Просто красивая девушка, которой удается довольно органично существовать в кадре.

И как могло случиться, что Бахметьев не узнал Анастасию Равенскую сразу?

Красивые девушки не должны лежать с перерезанным горлом на осенней земле. Никто не должен, но красивые девушки - особенно. Тем более те, которые постоянно находятся в параллельной кинореальности, где все и всегда заканчивается хорошо.

Кто мог подумать, что без пяти минут звезда выкинет такой фортель?

- …Значит, актриса, - почти промурлыкал Ковешников.

- Уточнить этот факт не составит труда. Не думаю, что я ошибся.

- Актриса, актриса… Как, ты сказал, ее зовут?

- Анастасия Равенская.

- Не повезло ей. А нам еще больше. Если она и впрямь такая известная. Можешь представить, что сейчас начнется?.. Журналисты, заголовки, сортирные интервью, папарацци у тебя в постели. Депутатские запросы и дело на особый контроль. Шкуру начнут спускать уже вчера.

- Тебе-то что? - искренне удивился Бахметьев. - Первый раз, что ли, тебя на крюк подвешивают?

- Не нравится мне, что это кино.

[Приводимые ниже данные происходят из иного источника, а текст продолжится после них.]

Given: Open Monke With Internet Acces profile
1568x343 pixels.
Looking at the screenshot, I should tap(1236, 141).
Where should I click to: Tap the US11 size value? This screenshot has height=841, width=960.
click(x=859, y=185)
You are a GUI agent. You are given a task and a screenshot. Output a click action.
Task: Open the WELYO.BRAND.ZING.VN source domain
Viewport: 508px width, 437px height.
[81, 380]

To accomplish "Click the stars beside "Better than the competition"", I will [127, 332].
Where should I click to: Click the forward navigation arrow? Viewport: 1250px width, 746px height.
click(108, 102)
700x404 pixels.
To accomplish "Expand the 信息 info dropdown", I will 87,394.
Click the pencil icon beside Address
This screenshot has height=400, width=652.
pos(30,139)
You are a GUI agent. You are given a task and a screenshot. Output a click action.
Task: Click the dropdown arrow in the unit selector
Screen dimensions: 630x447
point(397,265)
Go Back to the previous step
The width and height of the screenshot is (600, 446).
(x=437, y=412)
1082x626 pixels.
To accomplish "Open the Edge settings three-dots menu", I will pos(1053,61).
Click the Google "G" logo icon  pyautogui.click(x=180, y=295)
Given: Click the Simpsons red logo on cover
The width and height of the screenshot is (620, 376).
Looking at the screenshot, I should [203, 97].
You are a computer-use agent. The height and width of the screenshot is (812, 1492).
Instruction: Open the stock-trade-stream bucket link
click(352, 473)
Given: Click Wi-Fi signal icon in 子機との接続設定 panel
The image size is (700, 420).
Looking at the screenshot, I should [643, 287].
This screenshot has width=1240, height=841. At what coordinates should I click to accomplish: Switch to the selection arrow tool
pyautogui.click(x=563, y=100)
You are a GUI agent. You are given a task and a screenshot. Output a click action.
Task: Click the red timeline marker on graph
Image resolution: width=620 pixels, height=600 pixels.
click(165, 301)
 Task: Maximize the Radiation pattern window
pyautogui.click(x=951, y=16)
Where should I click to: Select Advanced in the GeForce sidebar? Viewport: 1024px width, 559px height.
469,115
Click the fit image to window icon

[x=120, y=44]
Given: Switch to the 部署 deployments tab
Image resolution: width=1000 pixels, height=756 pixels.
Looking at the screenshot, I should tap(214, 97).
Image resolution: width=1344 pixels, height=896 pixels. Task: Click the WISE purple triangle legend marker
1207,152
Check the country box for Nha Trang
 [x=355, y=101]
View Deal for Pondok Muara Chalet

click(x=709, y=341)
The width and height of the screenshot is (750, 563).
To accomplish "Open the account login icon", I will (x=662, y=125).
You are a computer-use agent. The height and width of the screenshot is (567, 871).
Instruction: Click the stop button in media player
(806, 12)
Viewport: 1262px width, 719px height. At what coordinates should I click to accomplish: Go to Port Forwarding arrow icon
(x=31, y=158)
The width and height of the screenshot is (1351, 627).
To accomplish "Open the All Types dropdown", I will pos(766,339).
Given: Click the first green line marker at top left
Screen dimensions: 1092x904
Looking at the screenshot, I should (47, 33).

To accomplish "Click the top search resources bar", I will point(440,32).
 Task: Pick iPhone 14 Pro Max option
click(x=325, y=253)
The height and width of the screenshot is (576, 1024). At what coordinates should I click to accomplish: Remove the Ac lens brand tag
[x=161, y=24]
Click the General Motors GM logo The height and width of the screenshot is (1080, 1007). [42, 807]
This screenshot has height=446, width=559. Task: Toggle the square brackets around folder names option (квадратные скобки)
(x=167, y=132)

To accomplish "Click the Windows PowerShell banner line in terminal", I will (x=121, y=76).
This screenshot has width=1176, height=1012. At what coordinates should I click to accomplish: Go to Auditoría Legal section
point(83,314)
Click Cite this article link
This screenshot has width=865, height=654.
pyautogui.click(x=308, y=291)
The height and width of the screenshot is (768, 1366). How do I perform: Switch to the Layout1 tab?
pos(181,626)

Опасная штука.

- Это почему еще?

Опять эта фирменная ковешниковская улыбочка, приводящая в движение шрам-уховертку. Шрам извивается всеми своими отростками, и желание смахнуть его с лица становится невыносимым. Бахметьев едва сдерживается. Едва справляется с накатившей невесть откуда тошнотой.

Приехали.

- Правды в нем не сыскать, Бахметьев. В этом проклятом кино. Все в нем иллюзия. Все - обман.